Day three of the London Film Festival saw me avoiding the big hitters in search of a hidden gem before hitting up the surprise film in the evening. As you’ll see I had mixed success…
Out of Blue
Carol Morley’s first film, The Falling, marked her out as a new talent with an uncompromising style and introduced the world to the wonderful Florence Pugh. In her follow up she turns her attention stateside and treads more familiar ground with a noir murder mystery. Clarkson stars as a detective investigating, with magnifying glass and everything, a killing that brings to the surface repressed memories from her own life.
I wanted so badly to like this film that it hurt all the more that I couldn’t. If most aspects of a film jar does that make it coherent? The dialogue was heavy-handed, some of the acting from supporting parts was ham-fisted, and the visuals, in sharp contrast to The Falling, were bland. When a whodunnit becomes a whocares you know you’re in trouble.
I’m sorry.
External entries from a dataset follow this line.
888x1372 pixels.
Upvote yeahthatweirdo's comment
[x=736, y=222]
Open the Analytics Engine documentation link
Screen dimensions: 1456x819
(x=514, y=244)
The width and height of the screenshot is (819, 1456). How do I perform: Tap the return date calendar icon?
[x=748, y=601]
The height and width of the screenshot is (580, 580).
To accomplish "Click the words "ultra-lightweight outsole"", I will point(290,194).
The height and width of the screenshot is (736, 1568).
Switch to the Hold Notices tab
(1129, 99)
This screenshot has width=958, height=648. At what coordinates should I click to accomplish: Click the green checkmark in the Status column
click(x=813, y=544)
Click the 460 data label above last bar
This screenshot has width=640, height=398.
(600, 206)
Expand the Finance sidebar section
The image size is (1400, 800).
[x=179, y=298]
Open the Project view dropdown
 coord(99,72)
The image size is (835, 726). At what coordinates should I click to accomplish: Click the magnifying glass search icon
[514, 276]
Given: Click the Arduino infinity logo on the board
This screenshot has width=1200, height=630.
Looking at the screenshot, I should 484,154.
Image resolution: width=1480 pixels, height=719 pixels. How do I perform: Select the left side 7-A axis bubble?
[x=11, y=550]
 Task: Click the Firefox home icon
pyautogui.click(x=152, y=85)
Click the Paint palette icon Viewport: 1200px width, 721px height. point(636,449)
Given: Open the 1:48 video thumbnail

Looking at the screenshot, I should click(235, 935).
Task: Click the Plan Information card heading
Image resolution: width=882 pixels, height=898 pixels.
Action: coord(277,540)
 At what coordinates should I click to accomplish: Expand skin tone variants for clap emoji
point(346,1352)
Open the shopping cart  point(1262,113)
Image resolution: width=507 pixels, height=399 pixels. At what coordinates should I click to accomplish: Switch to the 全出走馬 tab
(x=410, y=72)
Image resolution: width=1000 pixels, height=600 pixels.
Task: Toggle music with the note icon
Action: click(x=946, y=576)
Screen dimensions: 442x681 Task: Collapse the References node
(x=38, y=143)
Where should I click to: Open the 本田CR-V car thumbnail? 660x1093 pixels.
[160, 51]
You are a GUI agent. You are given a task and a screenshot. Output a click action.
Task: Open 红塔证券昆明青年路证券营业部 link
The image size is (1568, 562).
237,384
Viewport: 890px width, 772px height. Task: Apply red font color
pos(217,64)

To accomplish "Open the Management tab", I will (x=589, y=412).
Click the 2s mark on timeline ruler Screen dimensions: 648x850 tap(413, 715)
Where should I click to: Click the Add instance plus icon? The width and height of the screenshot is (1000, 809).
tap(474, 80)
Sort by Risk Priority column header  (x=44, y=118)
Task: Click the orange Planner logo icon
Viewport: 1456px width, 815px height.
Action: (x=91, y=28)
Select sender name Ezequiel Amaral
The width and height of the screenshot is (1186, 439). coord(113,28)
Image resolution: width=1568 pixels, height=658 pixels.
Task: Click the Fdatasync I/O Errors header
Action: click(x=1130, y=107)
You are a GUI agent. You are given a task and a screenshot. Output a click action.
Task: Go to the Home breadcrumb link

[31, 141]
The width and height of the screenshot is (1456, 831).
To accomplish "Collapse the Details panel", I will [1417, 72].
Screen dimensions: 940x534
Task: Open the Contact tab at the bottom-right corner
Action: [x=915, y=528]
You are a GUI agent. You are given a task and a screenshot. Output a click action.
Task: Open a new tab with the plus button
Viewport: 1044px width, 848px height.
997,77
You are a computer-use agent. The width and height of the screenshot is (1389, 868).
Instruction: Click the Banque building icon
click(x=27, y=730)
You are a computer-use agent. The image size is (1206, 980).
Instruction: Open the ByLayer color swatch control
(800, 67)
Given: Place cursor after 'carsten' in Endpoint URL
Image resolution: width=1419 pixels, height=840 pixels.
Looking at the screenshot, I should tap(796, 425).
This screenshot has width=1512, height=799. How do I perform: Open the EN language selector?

I can’t go on.
Out of Blue screens at the festival on 13th, 14th, and 16th October.
The Spy Gone North
It is the mid 1990s and a South Korean spy is recruited to head North and find out what their nuclear capabilities are. With the code name “Black Venus” our spy, played by Hwang Jung-min, deliberately gets himself into a crippling level of debt before reinventing himself as a businessman with an interest in trading with the DPKR. Before long we are deep in a plot involving numerous briefcases of money, advertising deals, and a few appearances from Kim Jong-il himself.
The film looks nice and glossy and is filled with period detail and good actors in boxy suits. The plot at times gets more complex than my tired brain could follow and the film dispenses with tension in favour of endless reams of dialogue. The result is a spy thriller that delivers a history lesson rather than many actual thrills.
The Spy Gone North is a fascinating peek into the history of relations either side of the border in Korea but is a film that could do with a little less conversation and a little more action. Bonus points however for a lovely bromance that holds the film together across the DMZ.
The Spy Gone North screens at the festival on 11th, 13th, and 16th October.
Duplicate
In our first example of HeKniSciFi of the festival Ansel Elgort stars as both Jonathan and John; two brothers who share the same body for 12 hours a day each. Only able to communicate via video messages the two brothers live a life of strict routine and a few simple rules. Their carefully controlled world starts to crumble when Jonathan suspects John of lying to him and the brothers find themselves in conflict. What do you do when you fall out with the person closest to you, and you share the same body?
Duplicate is a lovely example of what I would call proper Science Fiction; it explores an idea to see where it leads without the distractions of spaceships, flashing lights, or killer robots. I won’t spoil how things unfold but Duplicate sticks to its remit and explores emotions over explosions and offers up a healthy dose of self reflection.
A smart slice of science fiction that is pleasingly unsoiled by genre trappings.
Duplicate screens at the festival on 14th, and 16th October.
Green Book
The big surprise about this year’s surprise film was that it was a film I had never heard of, and a film I probably have never gone to see if I had. Even more surprising was the fact that it is a film directed by Peter Farrelly that is a relatively straight drama without any scenes of semen in hair.
Green Book is set in 1960s America and follows the tentative working relationship between touring classical pianist Don Shirley (Mahershala Ali) and his new driver/valet Tony Lip (Viggo Mortensen) as they drive between gigs in the American South. But wait, there’s a twist! Don Shirley is an African-American which makes his time in the South complicated and Tony is a massive racist (to begin with at least) which makes his time working for Shirley a fraught experience.
Through the film we repeatedly see Don Shirley experience a strange mix of respect and discrimination; often performing at venues at which he cannot use the same facilities as his audience. Meanwhile Tony gradually becomes (spoiler alert!) less and less racist as he finally gets to see what life is like for someone on the receiving end of his prejudices.
The film is well made, built on top of two solid central performances, and filled with plenty of laughs with a final tug on the heartstrings at the end. I can’t decide if it oversimplifies Tony’s transformation or not and whether that even matters. Green Book is a fun film with a serious heart. It isn’t going to trouble the Oscars or my DVD shelf but it not to be sniffed at either. A solid “it’s OK” from me.
Green Book is released in the UK on 1st February 2019.